[Data listing]
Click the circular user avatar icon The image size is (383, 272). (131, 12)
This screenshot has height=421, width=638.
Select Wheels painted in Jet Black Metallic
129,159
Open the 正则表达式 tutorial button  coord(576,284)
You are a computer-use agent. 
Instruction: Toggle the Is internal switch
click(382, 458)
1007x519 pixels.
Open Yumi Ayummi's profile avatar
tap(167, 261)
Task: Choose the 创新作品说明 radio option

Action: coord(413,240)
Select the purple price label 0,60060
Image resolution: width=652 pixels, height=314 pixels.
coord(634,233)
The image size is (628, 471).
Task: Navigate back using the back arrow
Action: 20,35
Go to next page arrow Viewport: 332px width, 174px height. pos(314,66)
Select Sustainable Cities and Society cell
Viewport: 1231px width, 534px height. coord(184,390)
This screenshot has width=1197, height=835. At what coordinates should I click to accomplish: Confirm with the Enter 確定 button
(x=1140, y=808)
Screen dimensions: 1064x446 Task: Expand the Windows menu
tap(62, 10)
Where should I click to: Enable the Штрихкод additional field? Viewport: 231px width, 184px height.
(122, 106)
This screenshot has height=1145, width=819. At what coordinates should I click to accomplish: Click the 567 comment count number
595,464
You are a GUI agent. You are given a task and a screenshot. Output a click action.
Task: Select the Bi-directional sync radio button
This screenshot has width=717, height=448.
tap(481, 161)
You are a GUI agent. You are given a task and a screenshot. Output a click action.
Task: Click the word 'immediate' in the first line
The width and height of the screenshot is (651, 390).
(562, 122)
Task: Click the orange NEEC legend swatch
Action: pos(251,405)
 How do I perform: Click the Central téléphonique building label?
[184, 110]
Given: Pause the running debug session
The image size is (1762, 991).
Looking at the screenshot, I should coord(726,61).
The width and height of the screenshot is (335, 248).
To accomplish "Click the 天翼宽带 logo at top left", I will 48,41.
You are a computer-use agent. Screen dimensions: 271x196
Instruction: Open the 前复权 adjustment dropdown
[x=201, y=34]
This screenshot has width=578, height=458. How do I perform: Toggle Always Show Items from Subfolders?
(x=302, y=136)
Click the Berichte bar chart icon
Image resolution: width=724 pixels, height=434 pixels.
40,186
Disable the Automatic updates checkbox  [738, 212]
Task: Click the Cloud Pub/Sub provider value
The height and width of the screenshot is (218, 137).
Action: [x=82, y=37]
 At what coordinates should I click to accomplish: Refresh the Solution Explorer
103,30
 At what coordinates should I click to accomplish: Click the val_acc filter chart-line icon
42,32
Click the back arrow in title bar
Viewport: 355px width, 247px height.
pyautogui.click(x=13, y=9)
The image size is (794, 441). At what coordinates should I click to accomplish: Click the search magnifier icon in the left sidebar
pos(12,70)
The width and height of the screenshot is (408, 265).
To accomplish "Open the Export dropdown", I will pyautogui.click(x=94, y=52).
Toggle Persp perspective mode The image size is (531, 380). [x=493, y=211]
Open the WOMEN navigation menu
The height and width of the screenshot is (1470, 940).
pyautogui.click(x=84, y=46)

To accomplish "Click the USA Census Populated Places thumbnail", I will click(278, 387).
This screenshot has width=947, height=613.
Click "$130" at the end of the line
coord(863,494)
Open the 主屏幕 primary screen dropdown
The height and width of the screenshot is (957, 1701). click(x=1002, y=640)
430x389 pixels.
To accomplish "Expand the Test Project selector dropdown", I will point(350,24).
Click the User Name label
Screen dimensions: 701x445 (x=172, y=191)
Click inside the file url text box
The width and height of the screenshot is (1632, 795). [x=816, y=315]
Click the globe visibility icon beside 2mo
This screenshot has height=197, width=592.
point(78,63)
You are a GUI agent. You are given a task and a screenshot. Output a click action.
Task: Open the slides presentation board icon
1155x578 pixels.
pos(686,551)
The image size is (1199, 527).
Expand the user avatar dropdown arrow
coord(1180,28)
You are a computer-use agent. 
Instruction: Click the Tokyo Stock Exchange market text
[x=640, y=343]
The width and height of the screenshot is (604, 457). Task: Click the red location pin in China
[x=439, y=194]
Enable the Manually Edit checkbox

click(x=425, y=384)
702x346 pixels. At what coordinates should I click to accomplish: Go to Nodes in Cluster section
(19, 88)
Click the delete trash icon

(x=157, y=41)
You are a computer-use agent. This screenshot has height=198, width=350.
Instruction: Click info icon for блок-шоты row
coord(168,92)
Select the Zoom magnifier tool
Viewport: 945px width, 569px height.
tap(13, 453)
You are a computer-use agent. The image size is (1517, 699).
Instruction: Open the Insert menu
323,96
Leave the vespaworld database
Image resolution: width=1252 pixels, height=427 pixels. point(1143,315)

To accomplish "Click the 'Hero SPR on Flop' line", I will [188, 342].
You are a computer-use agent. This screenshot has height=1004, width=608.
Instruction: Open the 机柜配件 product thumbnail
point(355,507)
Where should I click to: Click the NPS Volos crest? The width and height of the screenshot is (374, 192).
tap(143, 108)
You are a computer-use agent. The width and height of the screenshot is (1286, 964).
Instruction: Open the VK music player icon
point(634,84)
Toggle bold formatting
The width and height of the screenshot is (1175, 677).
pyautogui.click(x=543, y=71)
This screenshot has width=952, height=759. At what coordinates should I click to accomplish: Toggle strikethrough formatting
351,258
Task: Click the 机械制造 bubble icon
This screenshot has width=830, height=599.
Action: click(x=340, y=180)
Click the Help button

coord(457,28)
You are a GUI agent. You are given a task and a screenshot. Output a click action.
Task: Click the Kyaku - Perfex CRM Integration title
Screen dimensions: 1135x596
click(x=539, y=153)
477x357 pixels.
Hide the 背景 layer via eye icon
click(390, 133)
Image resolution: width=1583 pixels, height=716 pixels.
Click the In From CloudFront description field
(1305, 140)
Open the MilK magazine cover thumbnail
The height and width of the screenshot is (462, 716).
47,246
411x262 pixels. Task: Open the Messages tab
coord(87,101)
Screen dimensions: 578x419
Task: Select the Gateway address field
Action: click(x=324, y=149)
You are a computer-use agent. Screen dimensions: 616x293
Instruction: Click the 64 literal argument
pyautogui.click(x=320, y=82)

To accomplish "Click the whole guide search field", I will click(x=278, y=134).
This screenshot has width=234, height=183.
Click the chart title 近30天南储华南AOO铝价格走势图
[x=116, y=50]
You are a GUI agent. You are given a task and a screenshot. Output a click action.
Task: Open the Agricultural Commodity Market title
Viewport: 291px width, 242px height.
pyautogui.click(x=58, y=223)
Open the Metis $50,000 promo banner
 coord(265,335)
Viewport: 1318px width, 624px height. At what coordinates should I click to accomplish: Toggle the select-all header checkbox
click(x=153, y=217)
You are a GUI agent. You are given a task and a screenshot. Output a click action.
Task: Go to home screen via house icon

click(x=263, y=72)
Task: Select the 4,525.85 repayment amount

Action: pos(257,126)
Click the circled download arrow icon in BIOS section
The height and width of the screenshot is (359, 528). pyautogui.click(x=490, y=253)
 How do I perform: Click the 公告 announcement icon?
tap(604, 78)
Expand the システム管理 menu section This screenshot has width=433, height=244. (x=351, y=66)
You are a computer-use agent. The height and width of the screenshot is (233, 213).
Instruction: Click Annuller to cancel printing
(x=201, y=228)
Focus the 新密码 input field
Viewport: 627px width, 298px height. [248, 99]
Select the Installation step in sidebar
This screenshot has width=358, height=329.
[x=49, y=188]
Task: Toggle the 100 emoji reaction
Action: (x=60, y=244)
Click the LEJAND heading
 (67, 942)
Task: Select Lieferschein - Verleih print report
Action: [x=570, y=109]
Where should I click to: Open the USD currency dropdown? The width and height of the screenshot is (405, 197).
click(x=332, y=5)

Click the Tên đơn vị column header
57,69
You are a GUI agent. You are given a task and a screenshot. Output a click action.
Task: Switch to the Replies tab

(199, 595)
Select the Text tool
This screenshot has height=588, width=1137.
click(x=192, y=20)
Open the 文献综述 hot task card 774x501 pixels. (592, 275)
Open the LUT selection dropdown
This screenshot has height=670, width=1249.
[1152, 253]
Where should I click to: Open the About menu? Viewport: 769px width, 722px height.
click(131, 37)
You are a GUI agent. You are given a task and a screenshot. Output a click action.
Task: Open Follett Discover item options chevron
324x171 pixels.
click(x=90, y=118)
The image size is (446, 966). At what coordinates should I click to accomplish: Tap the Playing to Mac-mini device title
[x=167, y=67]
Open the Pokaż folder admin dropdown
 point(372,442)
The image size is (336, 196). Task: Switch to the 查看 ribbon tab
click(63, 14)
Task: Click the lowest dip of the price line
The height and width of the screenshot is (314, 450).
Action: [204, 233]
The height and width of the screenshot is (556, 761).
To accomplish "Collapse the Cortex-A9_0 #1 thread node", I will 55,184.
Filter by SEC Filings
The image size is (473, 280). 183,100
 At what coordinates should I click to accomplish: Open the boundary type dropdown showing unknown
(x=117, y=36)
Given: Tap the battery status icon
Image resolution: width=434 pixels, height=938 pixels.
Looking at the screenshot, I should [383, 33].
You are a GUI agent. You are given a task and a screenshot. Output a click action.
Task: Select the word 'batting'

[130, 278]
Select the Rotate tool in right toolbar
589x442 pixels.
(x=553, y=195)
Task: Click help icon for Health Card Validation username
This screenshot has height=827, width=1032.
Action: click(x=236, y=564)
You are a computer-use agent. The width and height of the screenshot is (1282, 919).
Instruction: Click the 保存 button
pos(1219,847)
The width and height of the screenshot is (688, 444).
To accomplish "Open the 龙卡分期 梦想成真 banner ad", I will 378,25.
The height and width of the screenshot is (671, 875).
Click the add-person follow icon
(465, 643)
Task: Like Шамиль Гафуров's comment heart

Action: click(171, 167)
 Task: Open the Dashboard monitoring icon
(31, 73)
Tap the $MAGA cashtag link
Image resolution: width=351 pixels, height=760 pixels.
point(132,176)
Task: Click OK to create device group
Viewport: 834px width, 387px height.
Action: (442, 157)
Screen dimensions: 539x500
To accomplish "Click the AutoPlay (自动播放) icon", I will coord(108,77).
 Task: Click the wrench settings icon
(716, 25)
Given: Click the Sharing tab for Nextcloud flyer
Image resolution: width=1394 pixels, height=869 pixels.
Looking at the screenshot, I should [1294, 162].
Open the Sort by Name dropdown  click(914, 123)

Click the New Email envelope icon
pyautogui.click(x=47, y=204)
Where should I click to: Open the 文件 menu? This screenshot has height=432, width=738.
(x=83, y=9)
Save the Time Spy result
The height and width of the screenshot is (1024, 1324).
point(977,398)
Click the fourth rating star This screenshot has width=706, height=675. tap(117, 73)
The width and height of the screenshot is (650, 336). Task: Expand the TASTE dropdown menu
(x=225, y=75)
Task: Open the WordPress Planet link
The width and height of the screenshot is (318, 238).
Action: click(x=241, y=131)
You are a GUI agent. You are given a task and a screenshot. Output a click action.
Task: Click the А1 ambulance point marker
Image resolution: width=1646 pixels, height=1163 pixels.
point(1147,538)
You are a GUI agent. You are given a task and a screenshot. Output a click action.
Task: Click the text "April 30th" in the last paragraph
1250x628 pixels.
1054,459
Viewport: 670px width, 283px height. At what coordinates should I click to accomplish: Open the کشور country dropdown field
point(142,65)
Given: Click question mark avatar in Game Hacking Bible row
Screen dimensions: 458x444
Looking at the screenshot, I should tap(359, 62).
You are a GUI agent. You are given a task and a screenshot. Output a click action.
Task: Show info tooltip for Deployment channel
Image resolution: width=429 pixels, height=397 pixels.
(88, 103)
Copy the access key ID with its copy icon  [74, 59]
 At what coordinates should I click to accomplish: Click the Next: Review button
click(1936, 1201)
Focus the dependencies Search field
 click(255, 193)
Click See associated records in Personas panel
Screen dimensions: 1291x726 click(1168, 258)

--- Given instruction ---
Render the rows from the one containing "Click the circled" through the one containing "Open the 文献综述", both included, as a Markdown table with the columns Number and Row, leaving out blank lines.

--- Output for this exercise ---
| Number | Row |
|---|---|
| 1 | Click the circled download arrow icon in BIOS section |
| 2 | The height and width of the screenshot is (359, 528). pyautogui.click(x=490, y=253) |
| 3 |  How do I perform: Click the 公告 announcement icon? |
| 4 | tap(604, 78) |
| 5 | Expand the システム管理 menu section This screenshot has width=433, height=244. (x=351, y=66) |
| 6 | You are a computer-use agent. The height and width of the screenshot is (233, 213). |
| 7 | Instruction: Click Annuller to cancel printing |
| 8 | (x=201, y=228) |
| 9 | Focus the 新密码 input field |
| 10 | Viewport: 627px width, 298px height. [248, 99] |
| 11 | Select the Installation step in sidebar |
| 12 | This screenshot has width=358, height=329. |
| 13 | [x=49, y=188] |
| 14 | Task: Toggle the 100 emoji reaction |
| 15 | Action: (x=60, y=244) |
| 16 | Click the LEJAND heading |
| 17 |  (67, 942) |
| 18 | Task: Select Lieferschein - Verleih print report |
| 19 | Action: [x=570, y=109] |
| 20 | Where should I click to: Open the USD currency dropdown? The width and height of the screenshot is (405, 197). |
| 21 | click(x=332, y=5) |
| 22 | Click the Tên đơn vị column header |
| 23 | 57,69 |
| 24 | You are a GUI agent. You are given a task and a screenshot. Output a click action. |
| 25 | Task: Switch to the Replies tab |
| 26 | (199, 595) |
| 27 | Select the Text tool |
| 28 | This screenshot has height=588, width=1137. |
| 29 | click(x=192, y=20) |
| 30 | Open the 文献综述 hot task card 774x501 pixels. (592, 275) |